One parent is always the one the kids go to, the school calls, and the doctor's office has on file -- while the other parent gets to be the fun one.

Explanation

The school calls and asks for you -- never your partner. The kids come to you when they are sick, scared, or need permission for anything. You know every teacher's name, every allergy, every friend drama. Your partner knows the kids are great and that everything seems to run smoothly. They get to be the fun parent who shows up for the highlight reel while you produce the entire show. Being the default parent means you are the one the world assumes is in charge of the children. It is not a title you chose -- it was assigned through a thousand small moments where you stepped in first and eventually everyone, including your partner, stopped expecting anything different.

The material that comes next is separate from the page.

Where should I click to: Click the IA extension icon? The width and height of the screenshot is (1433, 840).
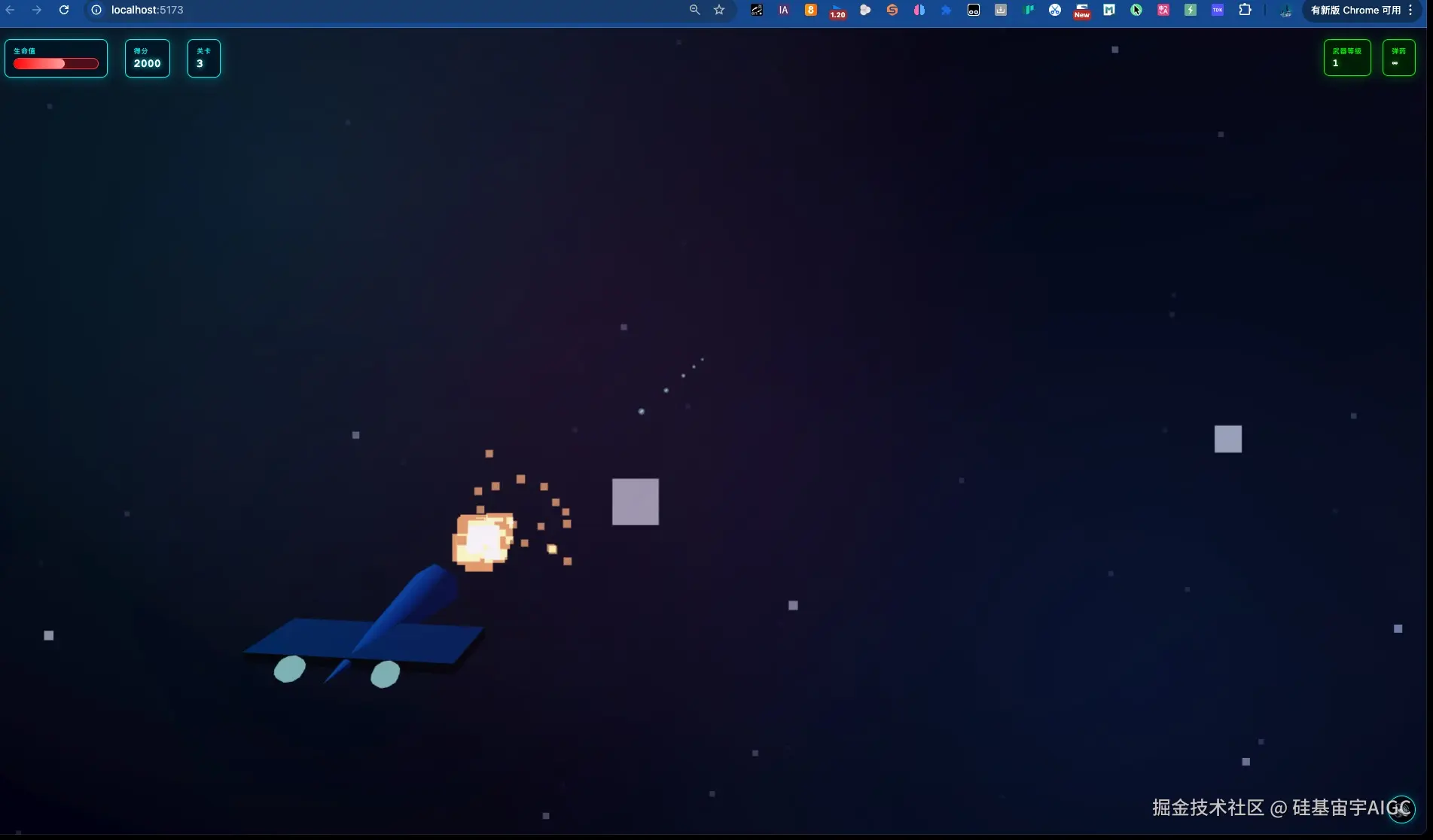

The psychological toll is significant: chronic decision fatigue, identity erosion (you become 'mom' or 'dad' before anything else), and a simmering resentment that is hard to articulate because none of the individual tasks seem like a big deal. It is the accumulation that breaks you. Rebalancing requires more than splitting tasks. It requires the non-default parent to build direct relationships with every system -- the school, the pediatrician, the babysitter, the other parents. Not by being forwarded information, but by being the point of contact. It means the default parent has to tolerate things being done differently and resist the urge to micromanage. Letting go of control is its own form of emotional labor, but it is the only way out of the cycle.

Key Takeaway

Being the fun parent is easy when someone else is running the entire operation.

A Better Approach

Both parents sitting down with the full list of invisible responsibilities written out between them, making the invisible visible

Name every hidden task. If it is not visible, it can not be shared.

The non-default parent calling the pediatrician directly, adding their own name to school forms without being asked

Take ownership, not instructions. Be the point of contact, not the backup.

The default parent letting go of a task done slightly differently, resisting the urge to redo it, breathing through the discomfort

Let it be done differently. Control is its own form of labor.

Both parents each handling separate categories of family life, neither overwhelmed, kids going to either one equally

Two default parents. That is what partnership actually looks like.